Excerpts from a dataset
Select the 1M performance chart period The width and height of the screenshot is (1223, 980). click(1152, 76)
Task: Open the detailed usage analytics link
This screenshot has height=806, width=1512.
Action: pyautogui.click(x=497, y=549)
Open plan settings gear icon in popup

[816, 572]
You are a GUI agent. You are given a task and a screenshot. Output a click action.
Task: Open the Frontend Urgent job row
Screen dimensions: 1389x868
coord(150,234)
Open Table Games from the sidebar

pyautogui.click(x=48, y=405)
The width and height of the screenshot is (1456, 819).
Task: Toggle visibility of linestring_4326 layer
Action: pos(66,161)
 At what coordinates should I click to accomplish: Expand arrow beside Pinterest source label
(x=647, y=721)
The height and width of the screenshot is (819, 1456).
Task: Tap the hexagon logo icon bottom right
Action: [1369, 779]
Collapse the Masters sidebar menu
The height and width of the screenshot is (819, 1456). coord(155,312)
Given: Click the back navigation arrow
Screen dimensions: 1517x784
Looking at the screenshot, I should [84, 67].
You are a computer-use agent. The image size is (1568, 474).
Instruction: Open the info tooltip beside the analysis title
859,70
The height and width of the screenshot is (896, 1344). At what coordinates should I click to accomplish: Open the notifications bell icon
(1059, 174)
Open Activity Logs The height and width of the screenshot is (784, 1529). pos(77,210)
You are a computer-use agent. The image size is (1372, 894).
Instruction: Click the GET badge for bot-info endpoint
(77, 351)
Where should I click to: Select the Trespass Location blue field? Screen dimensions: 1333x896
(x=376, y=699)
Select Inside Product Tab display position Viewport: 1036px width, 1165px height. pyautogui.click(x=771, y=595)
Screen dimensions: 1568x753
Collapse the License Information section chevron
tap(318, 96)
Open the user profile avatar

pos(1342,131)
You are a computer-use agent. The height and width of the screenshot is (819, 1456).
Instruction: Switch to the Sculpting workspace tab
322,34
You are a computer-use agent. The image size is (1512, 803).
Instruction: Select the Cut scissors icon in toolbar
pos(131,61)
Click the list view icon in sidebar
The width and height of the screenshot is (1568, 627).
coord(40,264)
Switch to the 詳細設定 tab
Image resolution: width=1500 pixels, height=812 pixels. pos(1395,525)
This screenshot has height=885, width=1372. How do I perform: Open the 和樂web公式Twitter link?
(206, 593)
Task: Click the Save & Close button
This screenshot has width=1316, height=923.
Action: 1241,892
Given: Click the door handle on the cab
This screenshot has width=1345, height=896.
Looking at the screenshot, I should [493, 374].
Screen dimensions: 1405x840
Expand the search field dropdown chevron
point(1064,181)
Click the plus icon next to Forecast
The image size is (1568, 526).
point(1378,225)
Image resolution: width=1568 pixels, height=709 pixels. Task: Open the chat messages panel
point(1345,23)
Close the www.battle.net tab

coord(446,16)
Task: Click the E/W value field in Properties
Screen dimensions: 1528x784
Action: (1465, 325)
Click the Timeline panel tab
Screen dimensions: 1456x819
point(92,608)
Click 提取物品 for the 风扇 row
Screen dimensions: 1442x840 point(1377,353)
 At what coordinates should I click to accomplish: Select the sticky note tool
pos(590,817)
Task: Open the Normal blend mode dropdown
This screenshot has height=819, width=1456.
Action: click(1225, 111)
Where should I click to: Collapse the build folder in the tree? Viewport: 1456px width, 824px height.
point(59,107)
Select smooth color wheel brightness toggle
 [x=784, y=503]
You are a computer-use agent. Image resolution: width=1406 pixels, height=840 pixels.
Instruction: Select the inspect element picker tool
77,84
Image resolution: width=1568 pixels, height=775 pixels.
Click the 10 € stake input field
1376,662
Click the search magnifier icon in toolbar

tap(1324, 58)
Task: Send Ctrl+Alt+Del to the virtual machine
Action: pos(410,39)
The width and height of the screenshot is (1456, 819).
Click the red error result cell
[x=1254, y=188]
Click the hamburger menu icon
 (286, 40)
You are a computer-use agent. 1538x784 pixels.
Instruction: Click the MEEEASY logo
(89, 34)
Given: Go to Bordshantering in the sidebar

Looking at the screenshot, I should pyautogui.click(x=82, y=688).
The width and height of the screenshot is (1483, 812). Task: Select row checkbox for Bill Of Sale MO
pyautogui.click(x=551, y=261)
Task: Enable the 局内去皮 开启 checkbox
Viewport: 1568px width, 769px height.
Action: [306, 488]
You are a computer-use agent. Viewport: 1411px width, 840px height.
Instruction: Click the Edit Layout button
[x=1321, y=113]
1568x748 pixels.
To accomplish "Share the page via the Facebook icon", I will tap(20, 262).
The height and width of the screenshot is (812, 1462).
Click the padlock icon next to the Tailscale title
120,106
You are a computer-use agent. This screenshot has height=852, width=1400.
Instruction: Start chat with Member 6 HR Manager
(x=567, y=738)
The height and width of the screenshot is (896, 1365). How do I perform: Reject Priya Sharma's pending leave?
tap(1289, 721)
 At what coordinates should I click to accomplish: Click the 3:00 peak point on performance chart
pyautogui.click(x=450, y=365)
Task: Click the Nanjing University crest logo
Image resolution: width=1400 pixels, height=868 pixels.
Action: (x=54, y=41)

• [Exercise instructions] Please go over the data above and copy each line with "computer" in it.

• [Response below]
You are a computer-use agent. The image size is (1568, 474).
You are a computer-use agent. The image size is (1372, 894).
You are a computer-use agent. The height and width of the screenshot is (819, 1456).
You are a computer-use agent. The image size is (1512, 803).
You are a computer-use agent. Image resolution: width=1406 pixels, height=840 pixels.
You are a computer-use agent. 1538x784 pixels.
You are a computer-use agent. Viewport: 1411px width, 840px height.
You are a computer-use agent. This screenshot has height=852, width=1400.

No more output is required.